All that is needed is the listing, given back exactly.

************

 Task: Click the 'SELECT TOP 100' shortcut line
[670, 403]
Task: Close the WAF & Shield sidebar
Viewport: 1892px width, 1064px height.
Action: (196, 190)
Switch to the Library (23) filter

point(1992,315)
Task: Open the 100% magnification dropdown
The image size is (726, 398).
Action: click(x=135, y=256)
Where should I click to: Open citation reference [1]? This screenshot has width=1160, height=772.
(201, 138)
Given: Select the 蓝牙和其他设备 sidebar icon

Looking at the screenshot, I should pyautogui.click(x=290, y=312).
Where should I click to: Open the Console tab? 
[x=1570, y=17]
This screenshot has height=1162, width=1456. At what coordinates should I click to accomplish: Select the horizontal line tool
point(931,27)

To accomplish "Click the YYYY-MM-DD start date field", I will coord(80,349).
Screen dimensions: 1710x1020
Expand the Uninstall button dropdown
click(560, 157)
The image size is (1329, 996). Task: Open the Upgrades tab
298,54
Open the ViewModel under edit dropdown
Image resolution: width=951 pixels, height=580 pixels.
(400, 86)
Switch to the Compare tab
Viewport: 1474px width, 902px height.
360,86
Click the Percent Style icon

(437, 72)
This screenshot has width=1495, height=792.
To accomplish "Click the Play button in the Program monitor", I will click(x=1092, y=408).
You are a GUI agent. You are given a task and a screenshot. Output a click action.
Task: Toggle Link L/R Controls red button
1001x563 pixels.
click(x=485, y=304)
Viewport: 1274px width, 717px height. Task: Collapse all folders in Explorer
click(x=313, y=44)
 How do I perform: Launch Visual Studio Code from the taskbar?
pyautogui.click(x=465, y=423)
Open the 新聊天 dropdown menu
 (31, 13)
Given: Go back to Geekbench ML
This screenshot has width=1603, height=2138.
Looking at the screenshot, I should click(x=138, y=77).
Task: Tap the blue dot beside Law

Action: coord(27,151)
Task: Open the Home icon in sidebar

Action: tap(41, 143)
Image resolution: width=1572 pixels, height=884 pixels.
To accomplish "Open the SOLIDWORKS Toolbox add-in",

************

# [Expected output]
 Task: Click the 'SELECT TOP 100' shortcut line
[670, 403]
Task: Close the WAF & Shield sidebar
Viewport: 1892px width, 1064px height.
Action: (196, 190)
Switch to the Library (23) filter

point(1992,315)
Task: Open the 100% magnification dropdown
The image size is (726, 398).
Action: click(x=135, y=256)
Where should I click to: Open citation reference [1]? This screenshot has width=1160, height=772.
(201, 138)
Given: Select the 蓝牙和其他设备 sidebar icon

Looking at the screenshot, I should pyautogui.click(x=290, y=312).
Where should I click to: Open the Console tab? 
[x=1570, y=17]
This screenshot has height=1162, width=1456. At what coordinates should I click to accomplish: Select the horizontal line tool
point(931,27)

To accomplish "Click the YYYY-MM-DD start date field", I will coord(80,349).
Screen dimensions: 1710x1020
Expand the Uninstall button dropdown
click(560, 157)
The image size is (1329, 996). Task: Open the Upgrades tab
298,54
Open the ViewModel under edit dropdown
Image resolution: width=951 pixels, height=580 pixels.
(400, 86)
Switch to the Compare tab
Viewport: 1474px width, 902px height.
360,86
Click the Percent Style icon

(437, 72)
This screenshot has width=1495, height=792.
To accomplish "Click the Play button in the Program monitor", I will click(x=1092, y=408).
You are a GUI agent. You are given a task and a screenshot. Output a click action.
Task: Toggle Link L/R Controls red button
1001x563 pixels.
click(x=485, y=304)
Viewport: 1274px width, 717px height. Task: Collapse all folders in Explorer
click(x=313, y=44)
 How do I perform: Launch Visual Studio Code from the taskbar?
pyautogui.click(x=465, y=423)
Open the 新聊天 dropdown menu
 (31, 13)
Given: Go back to Geekbench ML
This screenshot has width=1603, height=2138.
Looking at the screenshot, I should click(x=138, y=77).
Task: Tap the blue dot beside Law

Action: coord(27,151)
Task: Open the Home icon in sidebar

Action: tap(41, 143)
Image resolution: width=1572 pixels, height=884 pixels.
To accomplish "Open the SOLIDWORKS Toolbox add-in",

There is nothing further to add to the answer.